## Stored data
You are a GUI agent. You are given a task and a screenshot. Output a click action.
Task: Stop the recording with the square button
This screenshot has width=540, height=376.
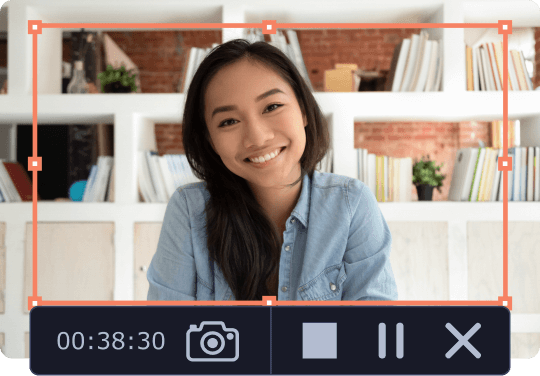point(320,341)
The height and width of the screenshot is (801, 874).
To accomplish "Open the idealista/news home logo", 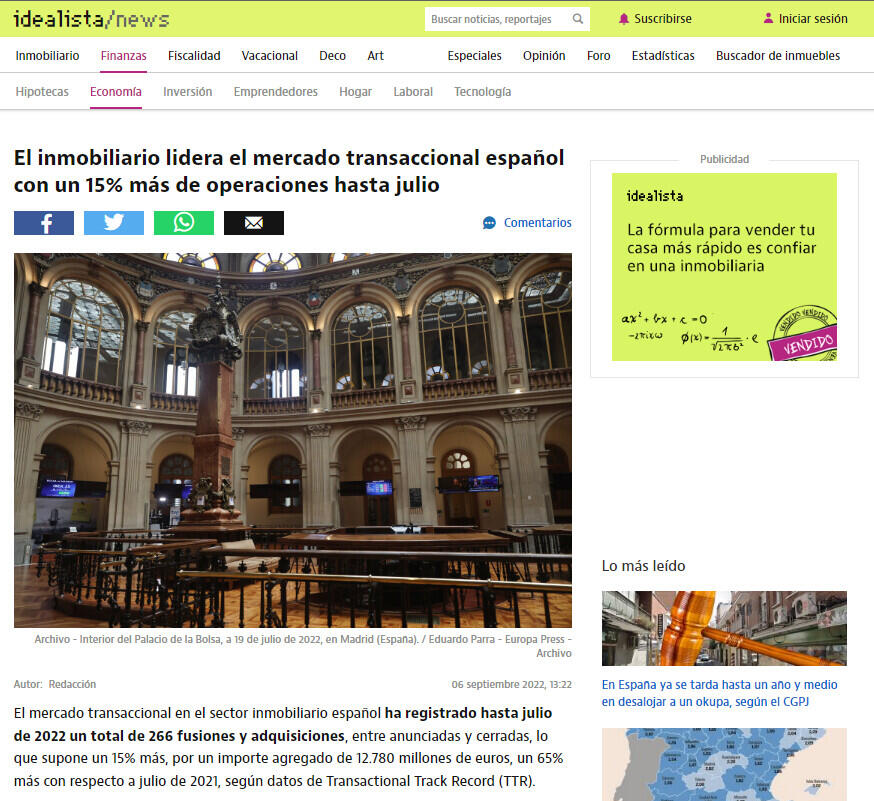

## What is being asked
Please output the records above exactly, without the pictures.

## Answer to this task
You are a GUI agent. You are given a task and a screenshot. Output a click action.
Task: Stop the recording with the square button
This screenshot has width=540, height=376.
point(320,341)
The height and width of the screenshot is (801, 874).
To accomplish "Open the idealista/news home logo", 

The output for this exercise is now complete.